◆ Data excerpts ◆
..............................

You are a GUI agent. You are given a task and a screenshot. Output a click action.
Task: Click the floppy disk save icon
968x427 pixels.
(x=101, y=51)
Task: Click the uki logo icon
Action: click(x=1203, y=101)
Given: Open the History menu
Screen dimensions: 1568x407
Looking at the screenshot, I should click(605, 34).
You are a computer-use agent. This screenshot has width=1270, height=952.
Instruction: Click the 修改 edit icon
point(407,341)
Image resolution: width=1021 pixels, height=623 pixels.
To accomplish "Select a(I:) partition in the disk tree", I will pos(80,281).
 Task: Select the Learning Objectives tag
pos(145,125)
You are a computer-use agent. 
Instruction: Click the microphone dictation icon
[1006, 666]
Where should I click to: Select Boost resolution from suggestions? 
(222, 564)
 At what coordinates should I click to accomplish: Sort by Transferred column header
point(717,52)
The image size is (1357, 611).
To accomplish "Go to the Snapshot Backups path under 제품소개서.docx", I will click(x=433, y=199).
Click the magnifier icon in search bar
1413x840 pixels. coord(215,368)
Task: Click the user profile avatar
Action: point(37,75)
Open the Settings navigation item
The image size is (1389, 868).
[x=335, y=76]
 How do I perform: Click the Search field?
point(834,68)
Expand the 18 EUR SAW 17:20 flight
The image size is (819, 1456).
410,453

..............................

◆ How to complete this task ◆
In the entries, find every line holding "width" and copy it.

◆ Solution to this task ◆
You are a computer-use agent. This screenshot has width=1270, height=952.
Image resolution: width=1021 pixels, height=623 pixels.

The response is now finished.